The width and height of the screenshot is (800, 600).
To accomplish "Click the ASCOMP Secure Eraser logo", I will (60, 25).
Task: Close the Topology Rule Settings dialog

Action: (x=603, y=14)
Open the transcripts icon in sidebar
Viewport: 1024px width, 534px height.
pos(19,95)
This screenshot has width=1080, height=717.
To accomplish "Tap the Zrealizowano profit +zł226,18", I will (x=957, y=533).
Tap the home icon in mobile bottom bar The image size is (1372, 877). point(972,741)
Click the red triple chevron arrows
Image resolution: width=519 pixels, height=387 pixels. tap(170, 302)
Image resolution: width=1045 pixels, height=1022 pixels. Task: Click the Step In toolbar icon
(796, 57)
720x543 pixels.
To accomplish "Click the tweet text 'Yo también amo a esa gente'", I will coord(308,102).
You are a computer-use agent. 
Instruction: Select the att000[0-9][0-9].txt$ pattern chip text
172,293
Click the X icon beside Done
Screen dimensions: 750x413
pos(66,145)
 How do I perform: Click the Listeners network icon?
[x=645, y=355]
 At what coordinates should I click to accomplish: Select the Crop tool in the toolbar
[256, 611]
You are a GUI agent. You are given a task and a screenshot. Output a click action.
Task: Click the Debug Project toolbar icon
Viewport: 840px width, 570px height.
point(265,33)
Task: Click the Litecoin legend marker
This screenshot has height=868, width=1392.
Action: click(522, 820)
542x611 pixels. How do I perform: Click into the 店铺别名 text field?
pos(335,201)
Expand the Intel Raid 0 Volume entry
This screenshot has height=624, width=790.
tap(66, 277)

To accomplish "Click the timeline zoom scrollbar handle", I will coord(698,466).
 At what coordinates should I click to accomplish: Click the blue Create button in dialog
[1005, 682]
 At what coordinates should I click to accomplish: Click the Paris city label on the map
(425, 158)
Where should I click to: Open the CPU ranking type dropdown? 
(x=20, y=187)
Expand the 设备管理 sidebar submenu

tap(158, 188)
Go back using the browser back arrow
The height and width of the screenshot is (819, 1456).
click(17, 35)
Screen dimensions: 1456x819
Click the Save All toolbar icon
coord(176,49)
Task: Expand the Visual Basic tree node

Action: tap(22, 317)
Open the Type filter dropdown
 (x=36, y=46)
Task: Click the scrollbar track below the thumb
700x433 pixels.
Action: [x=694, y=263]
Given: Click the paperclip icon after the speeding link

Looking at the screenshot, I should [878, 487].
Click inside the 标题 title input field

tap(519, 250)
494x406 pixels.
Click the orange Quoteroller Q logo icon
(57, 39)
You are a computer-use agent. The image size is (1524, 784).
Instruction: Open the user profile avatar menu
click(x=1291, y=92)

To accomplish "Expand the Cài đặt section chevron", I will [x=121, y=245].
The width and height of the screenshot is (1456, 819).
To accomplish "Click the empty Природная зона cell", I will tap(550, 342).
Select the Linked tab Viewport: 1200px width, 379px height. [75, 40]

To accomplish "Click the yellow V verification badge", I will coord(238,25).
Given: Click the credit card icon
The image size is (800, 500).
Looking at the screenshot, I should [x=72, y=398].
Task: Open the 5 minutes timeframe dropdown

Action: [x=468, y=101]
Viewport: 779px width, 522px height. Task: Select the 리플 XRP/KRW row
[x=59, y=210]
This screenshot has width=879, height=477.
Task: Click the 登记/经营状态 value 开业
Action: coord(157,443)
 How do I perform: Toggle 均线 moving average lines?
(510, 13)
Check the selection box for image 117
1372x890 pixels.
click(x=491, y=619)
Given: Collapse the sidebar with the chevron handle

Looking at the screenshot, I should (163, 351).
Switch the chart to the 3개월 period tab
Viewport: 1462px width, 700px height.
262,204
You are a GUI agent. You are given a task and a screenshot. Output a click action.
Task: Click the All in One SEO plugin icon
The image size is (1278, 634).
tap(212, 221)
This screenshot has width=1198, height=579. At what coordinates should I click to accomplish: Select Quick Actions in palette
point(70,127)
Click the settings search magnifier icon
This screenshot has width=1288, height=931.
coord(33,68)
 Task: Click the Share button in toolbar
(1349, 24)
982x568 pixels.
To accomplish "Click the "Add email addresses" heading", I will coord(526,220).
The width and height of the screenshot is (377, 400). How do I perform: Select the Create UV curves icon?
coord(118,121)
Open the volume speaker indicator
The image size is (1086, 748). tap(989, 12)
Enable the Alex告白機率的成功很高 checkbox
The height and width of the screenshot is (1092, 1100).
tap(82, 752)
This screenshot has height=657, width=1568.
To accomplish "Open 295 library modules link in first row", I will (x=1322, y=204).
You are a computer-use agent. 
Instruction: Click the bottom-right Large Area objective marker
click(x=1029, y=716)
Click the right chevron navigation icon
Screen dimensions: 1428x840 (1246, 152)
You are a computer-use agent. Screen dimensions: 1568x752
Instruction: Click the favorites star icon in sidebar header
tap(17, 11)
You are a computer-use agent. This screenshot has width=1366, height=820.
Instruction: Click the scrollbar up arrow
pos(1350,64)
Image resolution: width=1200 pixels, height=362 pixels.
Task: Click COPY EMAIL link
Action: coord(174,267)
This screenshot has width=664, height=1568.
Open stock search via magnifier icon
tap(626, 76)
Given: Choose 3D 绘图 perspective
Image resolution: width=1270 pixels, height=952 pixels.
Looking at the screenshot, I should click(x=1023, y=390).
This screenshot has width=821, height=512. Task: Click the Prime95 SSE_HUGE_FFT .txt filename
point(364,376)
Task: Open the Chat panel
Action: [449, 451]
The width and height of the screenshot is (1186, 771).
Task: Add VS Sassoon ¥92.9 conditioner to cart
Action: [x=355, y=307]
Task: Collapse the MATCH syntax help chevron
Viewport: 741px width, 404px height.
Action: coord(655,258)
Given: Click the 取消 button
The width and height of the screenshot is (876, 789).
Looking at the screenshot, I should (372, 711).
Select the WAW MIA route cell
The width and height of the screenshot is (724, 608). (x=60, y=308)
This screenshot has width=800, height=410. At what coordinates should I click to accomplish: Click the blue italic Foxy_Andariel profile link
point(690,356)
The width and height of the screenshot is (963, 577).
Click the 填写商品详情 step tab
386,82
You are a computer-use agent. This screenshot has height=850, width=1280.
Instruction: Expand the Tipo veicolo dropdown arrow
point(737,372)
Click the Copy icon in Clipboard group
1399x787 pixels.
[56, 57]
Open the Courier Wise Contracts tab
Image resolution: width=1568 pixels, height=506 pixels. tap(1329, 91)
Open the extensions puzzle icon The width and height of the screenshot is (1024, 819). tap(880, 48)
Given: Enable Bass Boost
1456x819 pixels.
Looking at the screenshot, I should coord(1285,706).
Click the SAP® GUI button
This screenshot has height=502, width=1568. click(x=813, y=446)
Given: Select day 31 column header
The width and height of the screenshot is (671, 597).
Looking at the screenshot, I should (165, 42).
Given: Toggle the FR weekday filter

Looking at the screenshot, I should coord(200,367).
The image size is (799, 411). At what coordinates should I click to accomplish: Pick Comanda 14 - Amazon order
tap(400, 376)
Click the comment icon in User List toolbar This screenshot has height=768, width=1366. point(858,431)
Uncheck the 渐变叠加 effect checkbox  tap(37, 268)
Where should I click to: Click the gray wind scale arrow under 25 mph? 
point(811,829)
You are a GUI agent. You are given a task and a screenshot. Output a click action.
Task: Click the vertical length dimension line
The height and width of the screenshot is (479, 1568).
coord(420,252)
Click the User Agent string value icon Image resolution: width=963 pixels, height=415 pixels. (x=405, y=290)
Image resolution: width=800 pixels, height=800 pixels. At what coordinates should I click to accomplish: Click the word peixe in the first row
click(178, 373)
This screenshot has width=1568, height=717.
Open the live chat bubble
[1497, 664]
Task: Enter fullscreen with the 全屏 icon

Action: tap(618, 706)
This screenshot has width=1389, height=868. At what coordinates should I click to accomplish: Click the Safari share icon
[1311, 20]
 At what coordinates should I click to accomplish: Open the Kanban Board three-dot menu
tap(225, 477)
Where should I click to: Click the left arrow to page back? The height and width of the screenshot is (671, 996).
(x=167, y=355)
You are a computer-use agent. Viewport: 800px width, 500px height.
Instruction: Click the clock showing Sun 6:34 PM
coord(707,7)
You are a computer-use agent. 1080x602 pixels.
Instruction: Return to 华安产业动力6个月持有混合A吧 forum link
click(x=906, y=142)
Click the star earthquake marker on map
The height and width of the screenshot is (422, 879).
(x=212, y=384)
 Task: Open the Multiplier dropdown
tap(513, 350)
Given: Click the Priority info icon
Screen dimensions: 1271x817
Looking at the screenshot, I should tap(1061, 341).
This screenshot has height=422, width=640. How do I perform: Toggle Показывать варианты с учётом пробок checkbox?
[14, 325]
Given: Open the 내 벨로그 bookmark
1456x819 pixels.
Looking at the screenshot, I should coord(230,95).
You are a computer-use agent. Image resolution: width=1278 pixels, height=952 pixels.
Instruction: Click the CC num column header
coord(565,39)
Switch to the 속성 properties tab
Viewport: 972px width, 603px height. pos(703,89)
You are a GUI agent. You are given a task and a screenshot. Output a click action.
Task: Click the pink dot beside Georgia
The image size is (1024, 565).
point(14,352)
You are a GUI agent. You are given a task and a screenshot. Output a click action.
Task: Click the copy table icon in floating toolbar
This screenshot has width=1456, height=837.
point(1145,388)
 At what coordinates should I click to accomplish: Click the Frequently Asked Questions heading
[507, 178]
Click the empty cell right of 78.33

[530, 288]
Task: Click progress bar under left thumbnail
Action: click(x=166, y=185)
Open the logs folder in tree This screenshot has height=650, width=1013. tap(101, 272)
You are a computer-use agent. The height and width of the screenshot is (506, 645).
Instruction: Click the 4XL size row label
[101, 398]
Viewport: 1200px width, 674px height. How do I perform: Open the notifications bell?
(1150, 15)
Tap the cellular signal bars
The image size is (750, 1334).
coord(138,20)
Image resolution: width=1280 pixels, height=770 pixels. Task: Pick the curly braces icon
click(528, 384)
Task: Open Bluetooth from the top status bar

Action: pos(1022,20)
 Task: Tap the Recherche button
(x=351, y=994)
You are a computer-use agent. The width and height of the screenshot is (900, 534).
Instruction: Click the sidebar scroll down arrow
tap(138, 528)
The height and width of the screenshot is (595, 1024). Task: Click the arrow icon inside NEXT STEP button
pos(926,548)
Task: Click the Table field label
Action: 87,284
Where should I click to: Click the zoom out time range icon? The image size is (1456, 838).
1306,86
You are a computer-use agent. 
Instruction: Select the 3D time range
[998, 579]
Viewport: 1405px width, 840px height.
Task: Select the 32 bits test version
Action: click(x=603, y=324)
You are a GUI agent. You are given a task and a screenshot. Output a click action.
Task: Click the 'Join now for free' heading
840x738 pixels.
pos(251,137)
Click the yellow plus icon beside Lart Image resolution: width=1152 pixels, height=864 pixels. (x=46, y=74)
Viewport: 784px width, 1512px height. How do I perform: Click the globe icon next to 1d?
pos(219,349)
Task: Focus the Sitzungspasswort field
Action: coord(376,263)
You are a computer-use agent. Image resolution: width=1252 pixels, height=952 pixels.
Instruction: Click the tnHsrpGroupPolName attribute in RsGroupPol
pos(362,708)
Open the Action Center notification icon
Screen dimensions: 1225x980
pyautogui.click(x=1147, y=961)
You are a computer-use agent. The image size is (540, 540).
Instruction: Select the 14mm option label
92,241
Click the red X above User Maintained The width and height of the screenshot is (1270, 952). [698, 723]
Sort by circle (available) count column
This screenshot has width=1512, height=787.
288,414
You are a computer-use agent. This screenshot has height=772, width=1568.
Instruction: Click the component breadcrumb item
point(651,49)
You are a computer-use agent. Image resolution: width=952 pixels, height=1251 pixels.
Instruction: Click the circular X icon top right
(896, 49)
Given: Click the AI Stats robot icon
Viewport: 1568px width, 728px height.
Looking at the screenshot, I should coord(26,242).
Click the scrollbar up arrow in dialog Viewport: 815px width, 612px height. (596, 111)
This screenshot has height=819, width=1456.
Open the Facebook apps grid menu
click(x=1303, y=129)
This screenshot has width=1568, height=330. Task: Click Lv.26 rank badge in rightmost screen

• _WORK TO COMPLETE_
Show each line from the records above that contains the word "label".

• _EXPECTED OUTPUT_
 At what coordinates should I click to accomplish: Click the Paris city label on the map
Instruction: Click the 4XL size row label
Task: Click the Table field label
Instruction: Select the 14mm option label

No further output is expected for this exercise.